▶ _Task to complete_:
Where the word "computer" occurs in a line of the data, return the whole line.

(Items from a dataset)

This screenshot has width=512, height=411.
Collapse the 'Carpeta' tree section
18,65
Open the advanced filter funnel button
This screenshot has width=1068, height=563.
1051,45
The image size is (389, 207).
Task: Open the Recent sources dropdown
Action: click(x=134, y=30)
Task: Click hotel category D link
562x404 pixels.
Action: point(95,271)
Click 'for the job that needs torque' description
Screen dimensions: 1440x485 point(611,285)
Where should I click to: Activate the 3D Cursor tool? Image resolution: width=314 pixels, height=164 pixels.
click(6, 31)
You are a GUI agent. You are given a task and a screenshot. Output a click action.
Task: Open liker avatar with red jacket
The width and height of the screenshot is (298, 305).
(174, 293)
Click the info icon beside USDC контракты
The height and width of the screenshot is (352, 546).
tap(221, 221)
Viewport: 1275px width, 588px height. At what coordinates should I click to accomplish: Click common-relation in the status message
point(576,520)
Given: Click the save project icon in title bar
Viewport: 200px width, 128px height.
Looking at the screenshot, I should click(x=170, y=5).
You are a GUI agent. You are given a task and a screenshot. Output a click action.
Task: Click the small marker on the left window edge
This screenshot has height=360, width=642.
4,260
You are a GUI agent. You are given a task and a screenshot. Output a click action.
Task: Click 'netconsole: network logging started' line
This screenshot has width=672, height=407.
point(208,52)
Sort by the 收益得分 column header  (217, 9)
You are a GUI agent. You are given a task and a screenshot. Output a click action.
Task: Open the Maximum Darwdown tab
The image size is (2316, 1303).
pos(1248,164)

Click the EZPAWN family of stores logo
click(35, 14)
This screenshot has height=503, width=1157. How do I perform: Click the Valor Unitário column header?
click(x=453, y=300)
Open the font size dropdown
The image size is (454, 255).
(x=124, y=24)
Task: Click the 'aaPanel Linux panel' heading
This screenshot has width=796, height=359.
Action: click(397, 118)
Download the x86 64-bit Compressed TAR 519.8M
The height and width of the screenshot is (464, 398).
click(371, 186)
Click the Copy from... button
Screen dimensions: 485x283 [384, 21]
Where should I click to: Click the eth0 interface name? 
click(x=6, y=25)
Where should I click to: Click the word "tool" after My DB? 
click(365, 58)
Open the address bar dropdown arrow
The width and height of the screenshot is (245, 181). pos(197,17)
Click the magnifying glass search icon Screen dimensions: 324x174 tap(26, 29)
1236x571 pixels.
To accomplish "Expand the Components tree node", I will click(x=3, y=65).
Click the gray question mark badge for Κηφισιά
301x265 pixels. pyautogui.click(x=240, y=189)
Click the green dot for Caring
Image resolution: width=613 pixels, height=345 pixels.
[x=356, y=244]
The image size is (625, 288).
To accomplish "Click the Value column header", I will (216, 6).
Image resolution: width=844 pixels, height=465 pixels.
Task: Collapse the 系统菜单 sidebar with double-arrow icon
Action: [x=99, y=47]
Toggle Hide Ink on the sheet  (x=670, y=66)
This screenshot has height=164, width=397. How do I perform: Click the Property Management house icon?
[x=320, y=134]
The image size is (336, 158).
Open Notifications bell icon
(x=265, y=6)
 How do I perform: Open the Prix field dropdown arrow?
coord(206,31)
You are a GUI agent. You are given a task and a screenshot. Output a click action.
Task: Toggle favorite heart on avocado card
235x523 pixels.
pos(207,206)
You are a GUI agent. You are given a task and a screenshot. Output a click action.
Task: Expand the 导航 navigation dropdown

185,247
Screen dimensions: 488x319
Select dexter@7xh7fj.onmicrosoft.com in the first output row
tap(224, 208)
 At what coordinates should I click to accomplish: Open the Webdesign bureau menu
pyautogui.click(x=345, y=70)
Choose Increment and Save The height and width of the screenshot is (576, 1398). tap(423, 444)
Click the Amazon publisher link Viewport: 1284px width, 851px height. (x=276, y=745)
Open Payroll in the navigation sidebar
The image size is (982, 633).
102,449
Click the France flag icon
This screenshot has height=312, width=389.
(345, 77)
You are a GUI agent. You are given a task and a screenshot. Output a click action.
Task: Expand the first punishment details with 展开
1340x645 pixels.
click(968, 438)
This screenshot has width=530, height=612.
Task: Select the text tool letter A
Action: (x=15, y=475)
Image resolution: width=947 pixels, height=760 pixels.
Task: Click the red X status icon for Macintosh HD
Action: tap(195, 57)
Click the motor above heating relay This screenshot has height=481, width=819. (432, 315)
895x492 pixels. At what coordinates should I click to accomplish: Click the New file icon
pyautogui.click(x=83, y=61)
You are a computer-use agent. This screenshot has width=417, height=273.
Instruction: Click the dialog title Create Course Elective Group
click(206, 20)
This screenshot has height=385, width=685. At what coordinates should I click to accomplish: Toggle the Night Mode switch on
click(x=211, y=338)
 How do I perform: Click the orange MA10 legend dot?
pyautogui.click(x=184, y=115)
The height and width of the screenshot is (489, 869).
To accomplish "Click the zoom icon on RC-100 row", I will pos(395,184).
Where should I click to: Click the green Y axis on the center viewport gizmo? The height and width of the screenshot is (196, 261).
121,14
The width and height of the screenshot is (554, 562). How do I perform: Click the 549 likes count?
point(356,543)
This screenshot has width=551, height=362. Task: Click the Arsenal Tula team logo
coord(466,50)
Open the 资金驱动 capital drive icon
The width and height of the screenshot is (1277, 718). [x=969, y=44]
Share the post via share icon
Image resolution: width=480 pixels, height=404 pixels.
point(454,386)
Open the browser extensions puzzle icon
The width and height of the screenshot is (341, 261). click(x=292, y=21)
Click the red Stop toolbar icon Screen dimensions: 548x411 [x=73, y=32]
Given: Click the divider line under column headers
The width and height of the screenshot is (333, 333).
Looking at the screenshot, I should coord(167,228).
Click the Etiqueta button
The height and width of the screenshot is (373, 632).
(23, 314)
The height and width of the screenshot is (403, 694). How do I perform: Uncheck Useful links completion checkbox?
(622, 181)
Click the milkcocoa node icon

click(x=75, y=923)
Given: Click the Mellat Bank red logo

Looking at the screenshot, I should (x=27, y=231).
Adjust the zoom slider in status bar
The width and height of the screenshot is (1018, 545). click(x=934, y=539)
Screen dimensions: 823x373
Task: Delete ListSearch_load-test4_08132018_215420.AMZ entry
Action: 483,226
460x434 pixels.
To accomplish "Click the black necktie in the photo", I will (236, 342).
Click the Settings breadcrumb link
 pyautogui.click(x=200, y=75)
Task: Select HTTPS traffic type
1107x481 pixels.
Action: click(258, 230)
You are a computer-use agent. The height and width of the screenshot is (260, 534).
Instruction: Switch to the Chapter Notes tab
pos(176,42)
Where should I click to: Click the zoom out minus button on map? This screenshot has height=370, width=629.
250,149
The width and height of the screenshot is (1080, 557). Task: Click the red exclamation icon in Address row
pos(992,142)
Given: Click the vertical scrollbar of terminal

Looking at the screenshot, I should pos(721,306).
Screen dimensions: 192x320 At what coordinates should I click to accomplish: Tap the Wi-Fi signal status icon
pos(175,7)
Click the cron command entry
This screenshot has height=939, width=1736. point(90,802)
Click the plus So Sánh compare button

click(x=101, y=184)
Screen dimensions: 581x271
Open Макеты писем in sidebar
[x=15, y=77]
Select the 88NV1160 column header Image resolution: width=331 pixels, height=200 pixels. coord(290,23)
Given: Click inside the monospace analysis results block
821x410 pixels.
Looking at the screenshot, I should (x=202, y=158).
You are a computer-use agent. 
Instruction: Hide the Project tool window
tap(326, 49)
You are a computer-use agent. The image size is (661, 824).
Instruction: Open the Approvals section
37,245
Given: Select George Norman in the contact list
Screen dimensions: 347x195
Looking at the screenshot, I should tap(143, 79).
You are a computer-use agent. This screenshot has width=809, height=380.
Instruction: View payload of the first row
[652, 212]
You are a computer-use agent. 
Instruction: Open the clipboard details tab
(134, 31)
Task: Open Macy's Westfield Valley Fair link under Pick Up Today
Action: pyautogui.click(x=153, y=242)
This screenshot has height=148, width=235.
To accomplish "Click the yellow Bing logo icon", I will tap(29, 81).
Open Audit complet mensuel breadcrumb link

▶ _Written solution_:
You are a computer-use agent. This screenshot has width=417, height=273.
You are a computer-use agent. The height and width of the screenshot is (260, 534).
You are a computer-use agent. 
You are a computer-use agent. The image size is (661, 824).
You are a computer-use agent. This screenshot has width=809, height=380.
You are a computer-use agent. 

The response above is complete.